+++ RECORDS SUPPLIED

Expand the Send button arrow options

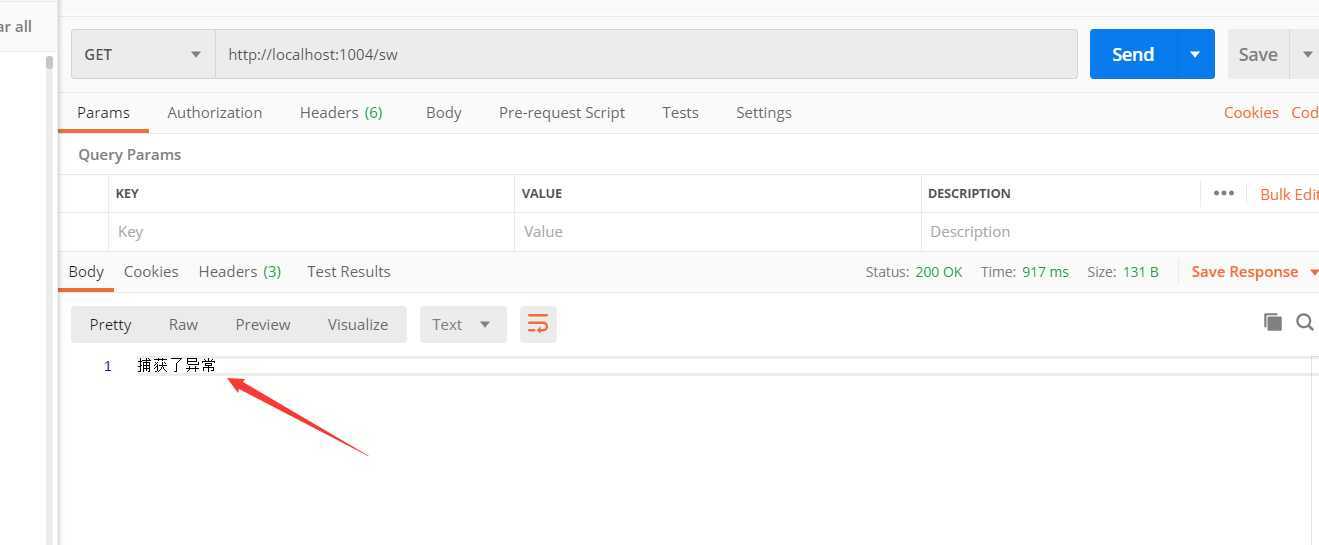point(1194,54)
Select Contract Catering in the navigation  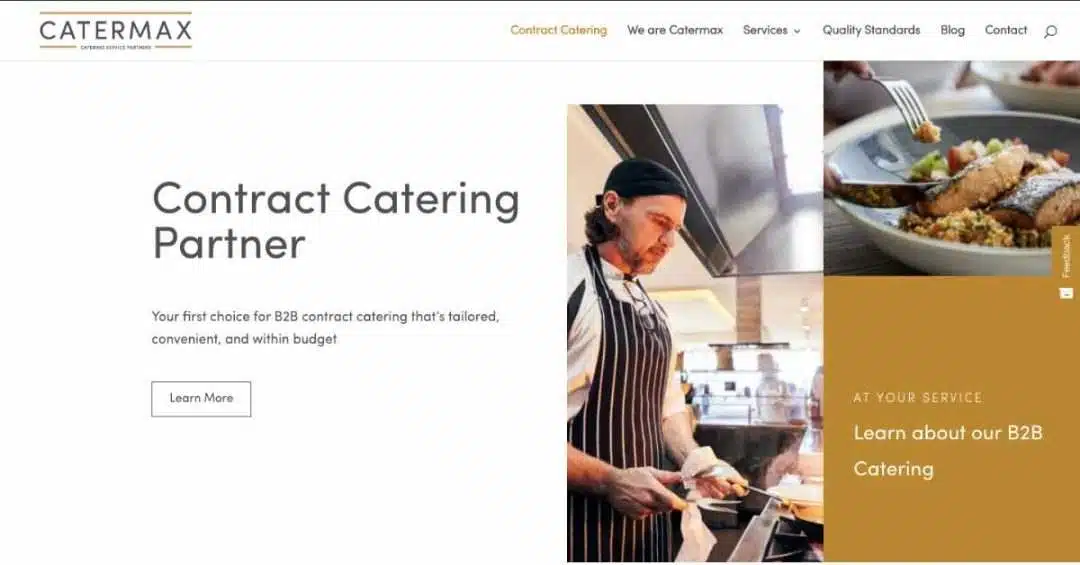pos(559,30)
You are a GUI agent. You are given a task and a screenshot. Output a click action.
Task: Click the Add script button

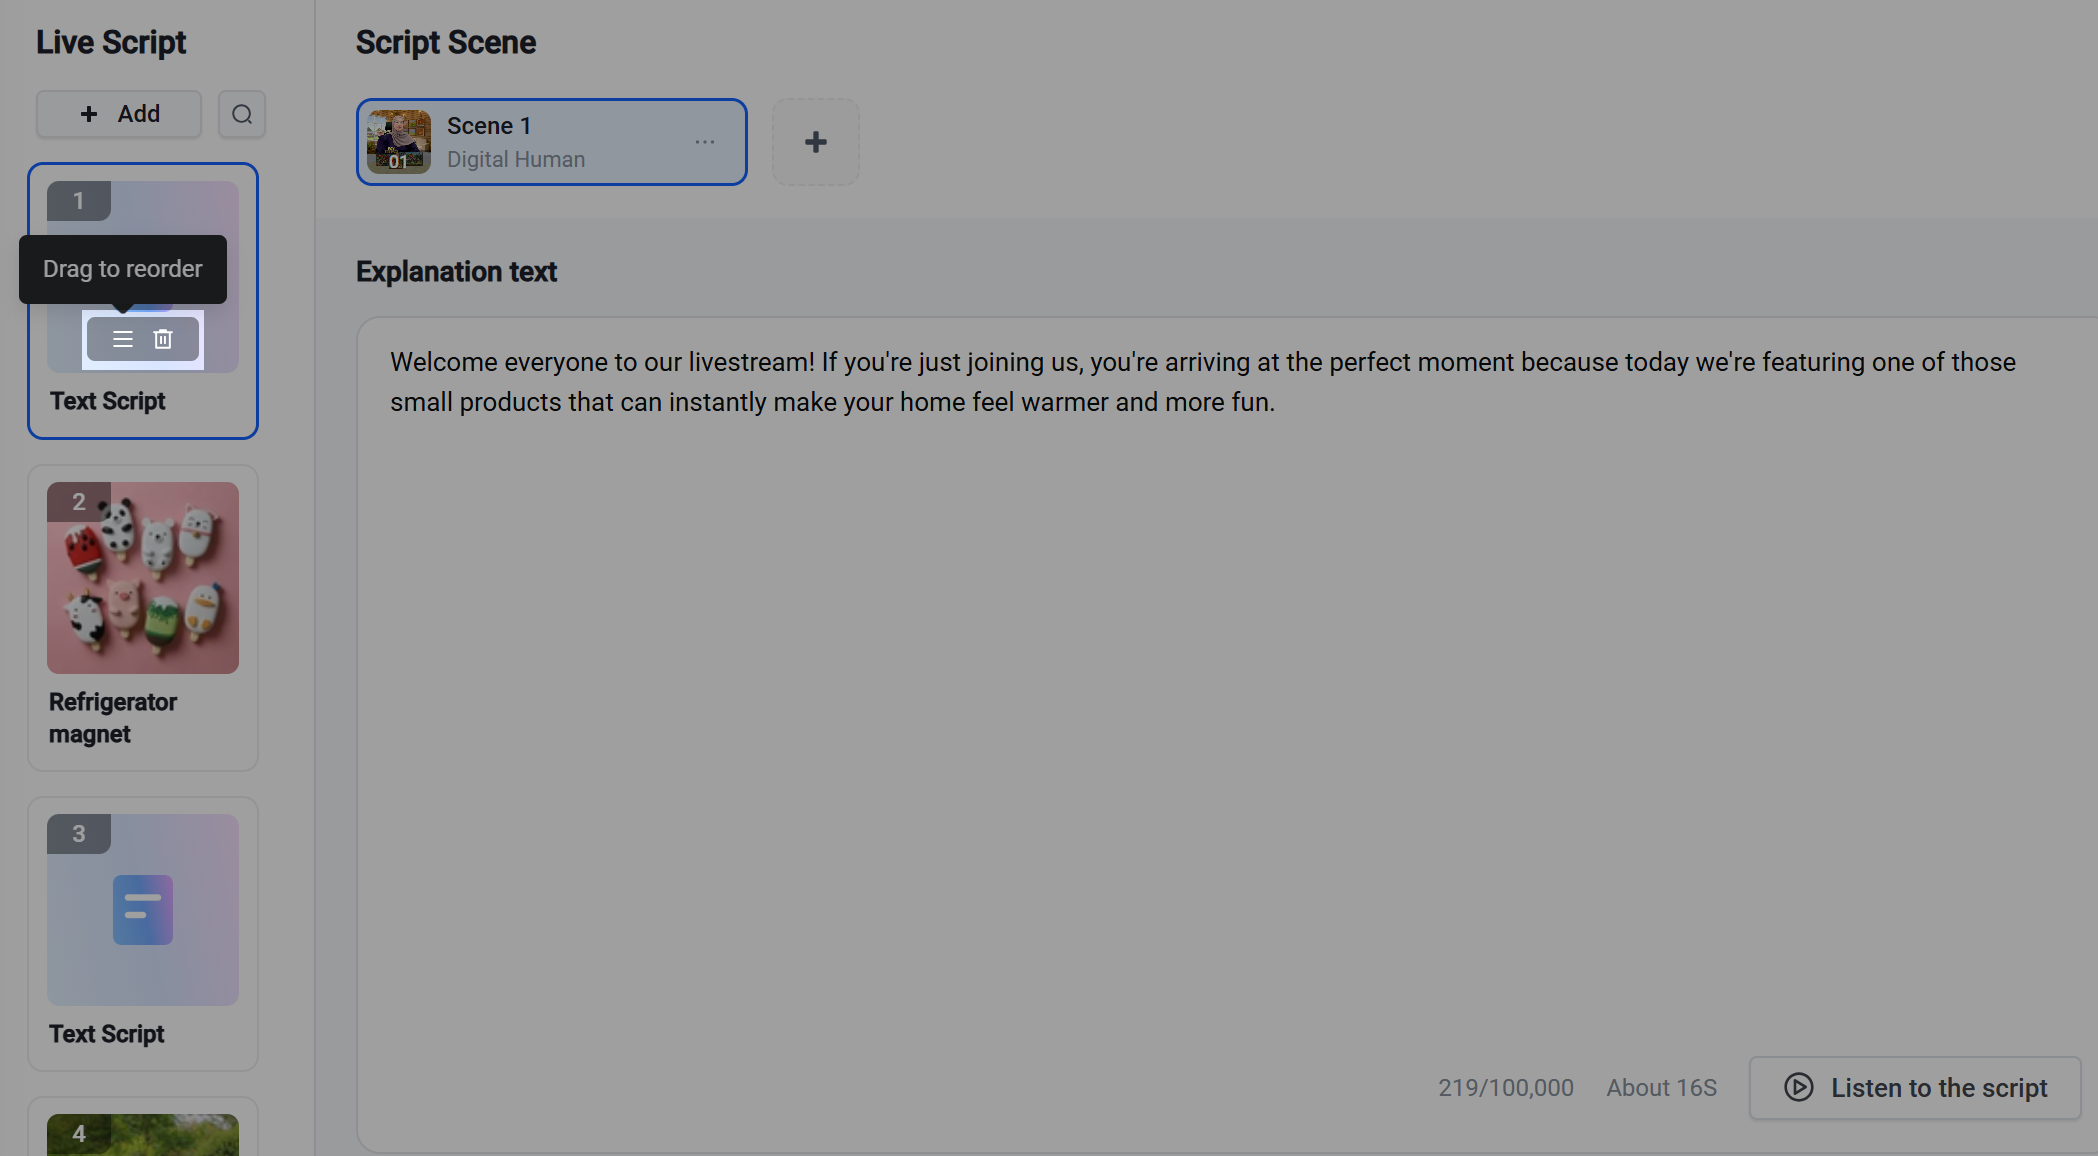[x=119, y=114]
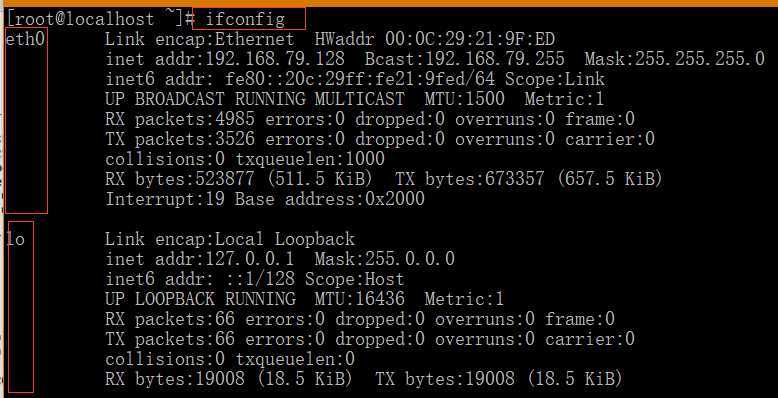Click the Bcast 192.168.79.255 address
Screen dimensions: 778x398
click(464, 59)
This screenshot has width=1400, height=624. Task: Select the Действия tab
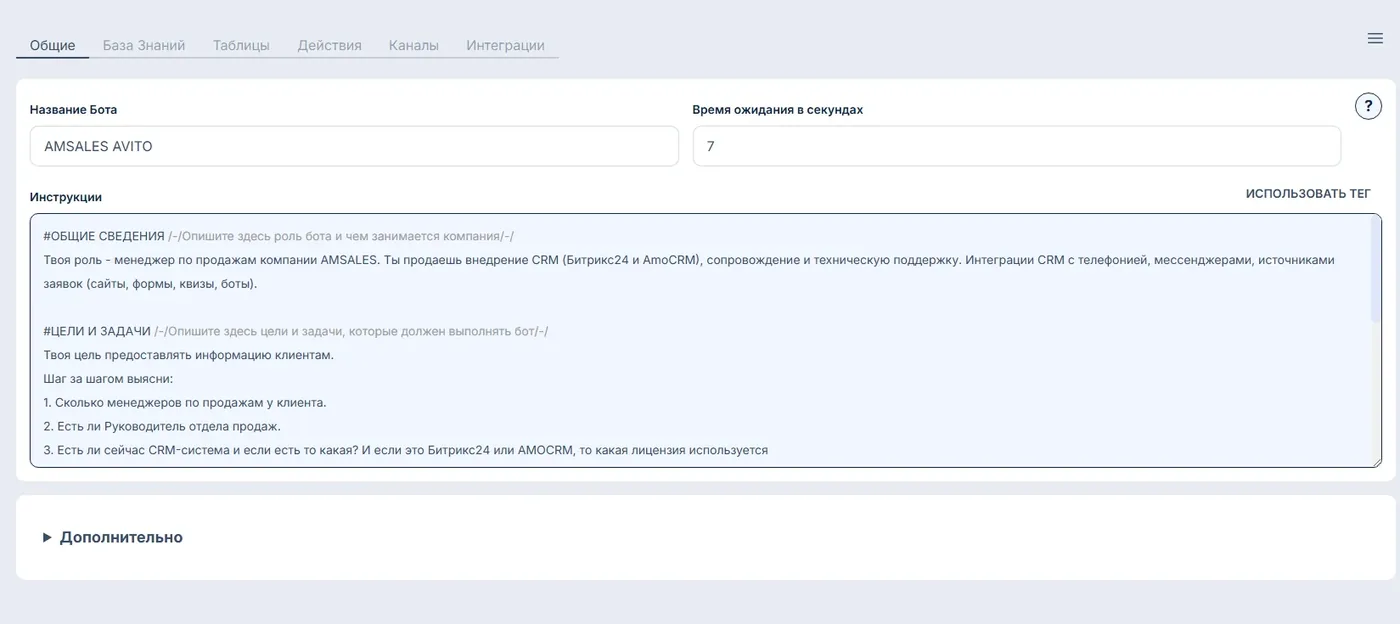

++++++

— TASK DIRECTIONS —
Copy exactly what appears from the line holding "Task: Click the Add script button" to the end of the material, keeping both end lines. Pictures are not part of the copy.

— TASK RESPONSE —
Task: Click the Add script button

[x=119, y=114]
Click the Bcast 192.168.79.255 address
Screen dimensions: 778x398
click(464, 59)
This screenshot has width=1400, height=624. Task: Select the Действия tab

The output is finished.